Ice Your Eggs:
How It Works
If You’re Thinking About Egg Freezing For Fertility Preservation
1. You’re already ahead of the game.
If you are thinking about fertility preservation and whether it is right for you, you are already way ahead of the game. Knowledge is power and understanding your body and fertility potential is critical to making educated choices for your future.
2. You will walk away with more than just frozen eggs.
To embark on an egg freezing cycle (medically called egg cryopreservation), testing and evaluation of your reproductive system is required. This would include an internal exam to get a look at your ovaries and bloodwork, which includes genetic testing. Ultimately you will walk away with a wealth of medical information about yourself that can help you in more aspects of your life than just reproduction.
3. This will require some work.
The process of freezing your eggs will require some work on your part. The first visit to the Reproductive Endocrinologist (RE) will involve a physical exam, including a transvaginal ultrasound as well as bloodwork to see if you are a good candidate to freeze your eggs. Once the results of all of your testing is back and you’re given the “green light”, you can embark on your egg freezing cycle.
During your cycle, you will take medication called gonadotropins for approximately 8-10 days prior to your egg retrieval. While you are on this medication, the growth of your eggs is monitored with ultrasound and blood tests to see when they will be ready. Around the time you would normally ovulate, you will have your egg retrieval procedure. During the egg retrieval, you will be placed under light sedation and your eggs are aspirated out of each of the follicles in your ovaries and are frozen that same day.
4. You’re going to need to get over your fear of needles.
In order to stimulate your ovaries, the gonadotropin medication mentioned above is taken by you in the form of daily subcutaneous injections. Luckily, the needle is small and causes a tiny prick on the skin. The needle is similar to the needle used by insulin dependent diabetics. A nurse will help guide you through this process to make you comfortable. If a family member or close friend is willing to administer the shots, you can employ their help as well.
5. It is not a guarantee.
It’s important to know that freezing eggs does not guarantee a baby, but it offers a reliable insurance plan. RE’s now feel the optimal amount of eggs to freeze to give yourself the highest possible take home baby rate is approximately 16-20.
6. We can investigate before getting started.
The bloodwork that we do at that first appointment tests two valuable and predictive hormones in terms of ovarian reserve called FSH and AMH. The FSH (follicle stimulating hormone) and AMH (anti-mullerian hormone) both can aid in assessing ovarian potential. They can give us an indication of how many eggs you may have left — a low, average or high number. Through the test, it can be determined who may lose their fertility more quickly, as well as provide valuable insight around ovarian reserve.
7. The best time to freeze your eggs is between 30-40.

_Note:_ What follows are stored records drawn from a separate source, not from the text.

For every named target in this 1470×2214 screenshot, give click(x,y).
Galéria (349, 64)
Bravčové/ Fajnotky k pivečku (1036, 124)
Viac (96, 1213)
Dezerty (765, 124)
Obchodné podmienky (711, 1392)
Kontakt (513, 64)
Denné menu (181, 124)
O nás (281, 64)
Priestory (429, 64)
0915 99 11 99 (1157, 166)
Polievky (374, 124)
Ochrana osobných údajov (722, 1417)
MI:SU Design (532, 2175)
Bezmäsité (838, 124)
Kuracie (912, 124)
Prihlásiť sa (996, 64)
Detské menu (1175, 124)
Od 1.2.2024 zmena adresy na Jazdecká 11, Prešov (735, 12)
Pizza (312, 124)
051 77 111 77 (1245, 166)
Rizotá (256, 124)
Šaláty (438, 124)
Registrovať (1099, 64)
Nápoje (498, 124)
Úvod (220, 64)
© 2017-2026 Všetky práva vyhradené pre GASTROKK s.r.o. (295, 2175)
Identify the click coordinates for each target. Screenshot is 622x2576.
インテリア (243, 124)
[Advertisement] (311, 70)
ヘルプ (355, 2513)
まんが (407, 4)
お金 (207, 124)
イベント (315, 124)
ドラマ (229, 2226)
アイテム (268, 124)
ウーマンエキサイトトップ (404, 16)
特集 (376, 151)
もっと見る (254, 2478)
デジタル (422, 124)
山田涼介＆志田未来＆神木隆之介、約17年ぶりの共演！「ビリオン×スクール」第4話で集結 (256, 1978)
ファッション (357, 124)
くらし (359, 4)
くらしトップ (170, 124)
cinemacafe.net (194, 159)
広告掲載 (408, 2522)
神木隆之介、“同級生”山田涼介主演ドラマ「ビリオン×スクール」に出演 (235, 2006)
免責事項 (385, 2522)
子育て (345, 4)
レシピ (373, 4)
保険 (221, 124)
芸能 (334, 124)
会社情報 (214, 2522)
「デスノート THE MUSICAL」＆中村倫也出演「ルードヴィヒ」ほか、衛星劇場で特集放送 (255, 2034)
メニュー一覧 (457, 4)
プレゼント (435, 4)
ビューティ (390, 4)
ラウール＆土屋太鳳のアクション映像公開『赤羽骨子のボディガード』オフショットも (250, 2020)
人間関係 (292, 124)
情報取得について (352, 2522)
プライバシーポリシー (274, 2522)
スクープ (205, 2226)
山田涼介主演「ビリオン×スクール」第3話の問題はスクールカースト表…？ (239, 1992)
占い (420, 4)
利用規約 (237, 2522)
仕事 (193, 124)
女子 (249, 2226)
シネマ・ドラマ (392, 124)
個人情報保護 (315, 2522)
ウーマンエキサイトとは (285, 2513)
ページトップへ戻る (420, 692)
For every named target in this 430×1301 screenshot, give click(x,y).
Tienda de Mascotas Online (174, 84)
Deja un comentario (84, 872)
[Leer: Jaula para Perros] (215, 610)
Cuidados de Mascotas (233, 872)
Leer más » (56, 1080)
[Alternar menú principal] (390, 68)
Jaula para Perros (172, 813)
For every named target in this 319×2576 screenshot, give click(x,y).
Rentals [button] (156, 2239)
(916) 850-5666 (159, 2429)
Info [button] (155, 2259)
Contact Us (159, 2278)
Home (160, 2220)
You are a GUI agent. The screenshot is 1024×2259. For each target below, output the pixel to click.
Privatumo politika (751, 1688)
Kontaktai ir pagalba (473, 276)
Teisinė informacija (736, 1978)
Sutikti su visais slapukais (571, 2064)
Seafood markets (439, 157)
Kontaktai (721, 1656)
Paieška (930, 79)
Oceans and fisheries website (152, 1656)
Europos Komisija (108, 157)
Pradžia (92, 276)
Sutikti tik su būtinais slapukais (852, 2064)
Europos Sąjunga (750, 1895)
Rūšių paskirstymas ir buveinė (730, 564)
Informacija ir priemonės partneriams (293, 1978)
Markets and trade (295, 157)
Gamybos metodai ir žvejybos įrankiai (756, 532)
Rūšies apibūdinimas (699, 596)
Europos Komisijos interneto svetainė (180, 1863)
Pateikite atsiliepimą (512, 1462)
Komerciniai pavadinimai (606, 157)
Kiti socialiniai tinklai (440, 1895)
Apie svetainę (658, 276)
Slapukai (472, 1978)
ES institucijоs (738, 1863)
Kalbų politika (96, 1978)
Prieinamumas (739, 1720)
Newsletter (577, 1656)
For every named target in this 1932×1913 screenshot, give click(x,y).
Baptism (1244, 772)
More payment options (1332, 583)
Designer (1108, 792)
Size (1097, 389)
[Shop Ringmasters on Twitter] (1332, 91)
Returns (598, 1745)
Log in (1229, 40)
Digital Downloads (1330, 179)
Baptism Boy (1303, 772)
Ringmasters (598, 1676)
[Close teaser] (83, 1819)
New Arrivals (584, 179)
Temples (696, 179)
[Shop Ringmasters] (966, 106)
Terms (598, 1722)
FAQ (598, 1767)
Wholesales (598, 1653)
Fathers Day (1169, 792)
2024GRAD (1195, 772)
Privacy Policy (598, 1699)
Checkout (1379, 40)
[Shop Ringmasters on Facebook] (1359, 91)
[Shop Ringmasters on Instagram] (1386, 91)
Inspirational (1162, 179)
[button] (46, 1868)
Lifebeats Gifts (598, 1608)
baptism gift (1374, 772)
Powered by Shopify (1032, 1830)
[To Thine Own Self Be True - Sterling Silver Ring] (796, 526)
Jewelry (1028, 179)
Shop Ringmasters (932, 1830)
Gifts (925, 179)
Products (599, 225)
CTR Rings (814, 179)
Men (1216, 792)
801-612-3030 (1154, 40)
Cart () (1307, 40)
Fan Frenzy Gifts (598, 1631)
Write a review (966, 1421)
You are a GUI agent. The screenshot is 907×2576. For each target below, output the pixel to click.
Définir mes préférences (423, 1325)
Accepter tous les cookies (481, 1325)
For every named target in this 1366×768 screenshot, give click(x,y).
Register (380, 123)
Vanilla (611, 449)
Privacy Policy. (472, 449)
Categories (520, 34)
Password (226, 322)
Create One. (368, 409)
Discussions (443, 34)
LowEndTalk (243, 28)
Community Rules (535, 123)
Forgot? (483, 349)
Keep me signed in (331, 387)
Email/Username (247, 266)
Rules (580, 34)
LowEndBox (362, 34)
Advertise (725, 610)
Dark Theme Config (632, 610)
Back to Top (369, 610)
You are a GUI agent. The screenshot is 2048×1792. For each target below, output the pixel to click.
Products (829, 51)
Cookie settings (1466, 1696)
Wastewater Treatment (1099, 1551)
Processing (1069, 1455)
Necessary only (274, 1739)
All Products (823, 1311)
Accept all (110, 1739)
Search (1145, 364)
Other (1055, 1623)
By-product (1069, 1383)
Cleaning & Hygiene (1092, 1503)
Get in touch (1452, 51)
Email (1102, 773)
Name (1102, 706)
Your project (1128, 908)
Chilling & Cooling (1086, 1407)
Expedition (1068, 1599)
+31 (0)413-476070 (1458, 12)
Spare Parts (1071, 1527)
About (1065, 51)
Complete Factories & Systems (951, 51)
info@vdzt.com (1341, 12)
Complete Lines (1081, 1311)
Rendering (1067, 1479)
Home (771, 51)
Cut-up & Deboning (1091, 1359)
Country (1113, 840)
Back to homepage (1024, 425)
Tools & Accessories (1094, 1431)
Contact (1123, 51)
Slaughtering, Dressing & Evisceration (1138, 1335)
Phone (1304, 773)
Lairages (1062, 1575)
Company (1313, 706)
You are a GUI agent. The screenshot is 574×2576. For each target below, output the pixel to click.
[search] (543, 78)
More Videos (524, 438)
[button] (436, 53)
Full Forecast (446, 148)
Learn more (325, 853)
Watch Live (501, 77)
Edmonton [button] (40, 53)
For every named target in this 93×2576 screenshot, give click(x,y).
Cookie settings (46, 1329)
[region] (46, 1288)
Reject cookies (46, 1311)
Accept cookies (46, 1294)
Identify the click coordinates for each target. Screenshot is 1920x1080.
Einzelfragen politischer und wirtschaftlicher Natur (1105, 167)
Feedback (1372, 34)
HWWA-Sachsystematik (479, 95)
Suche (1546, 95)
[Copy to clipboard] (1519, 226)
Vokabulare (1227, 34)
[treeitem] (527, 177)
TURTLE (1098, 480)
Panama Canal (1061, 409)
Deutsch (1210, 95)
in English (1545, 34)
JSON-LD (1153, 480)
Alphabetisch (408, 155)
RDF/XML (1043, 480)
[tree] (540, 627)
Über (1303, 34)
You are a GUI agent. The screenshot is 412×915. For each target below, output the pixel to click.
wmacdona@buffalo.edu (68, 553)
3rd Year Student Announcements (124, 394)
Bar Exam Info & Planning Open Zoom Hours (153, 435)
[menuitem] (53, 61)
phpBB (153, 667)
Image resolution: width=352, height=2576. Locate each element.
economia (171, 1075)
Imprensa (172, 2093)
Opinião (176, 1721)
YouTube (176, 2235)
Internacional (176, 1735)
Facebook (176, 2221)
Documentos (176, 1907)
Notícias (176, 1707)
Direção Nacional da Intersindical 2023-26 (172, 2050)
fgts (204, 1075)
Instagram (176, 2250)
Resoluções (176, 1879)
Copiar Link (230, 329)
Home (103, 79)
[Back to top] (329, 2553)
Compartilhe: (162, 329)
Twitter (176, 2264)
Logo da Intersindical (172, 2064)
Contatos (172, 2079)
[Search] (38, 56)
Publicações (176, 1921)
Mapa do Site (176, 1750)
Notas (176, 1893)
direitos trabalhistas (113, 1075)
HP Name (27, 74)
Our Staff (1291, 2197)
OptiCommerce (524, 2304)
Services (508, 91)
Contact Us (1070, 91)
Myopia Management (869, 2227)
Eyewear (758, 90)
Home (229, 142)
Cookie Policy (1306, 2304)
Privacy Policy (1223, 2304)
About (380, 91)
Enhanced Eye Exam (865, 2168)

When weighing all factors of time and money, as well as, the social factors that may impact a woman’s decision to freeze her eggs somewhere between the ages of 30 to 40 is the most reasonable time to freeze.
8. You will feel lighter and think more clearly.
That 800lb gorilla that has been sitting on your shoulders? She’s gone. That ticking biological clock? You’ve broken it. We have seen many women walk away feeling freer, lighter and rejuvenated. They head back into their daily lives having relieved a great deal of pressure.
9. Having a consult does not commit you to a cycle.
Coming in for an appointment to meet with one of our physicians does not commit you to move forward. It gives you the detailed information you need about an egg freezing cycle with particulars about you that will help you make an informed decision.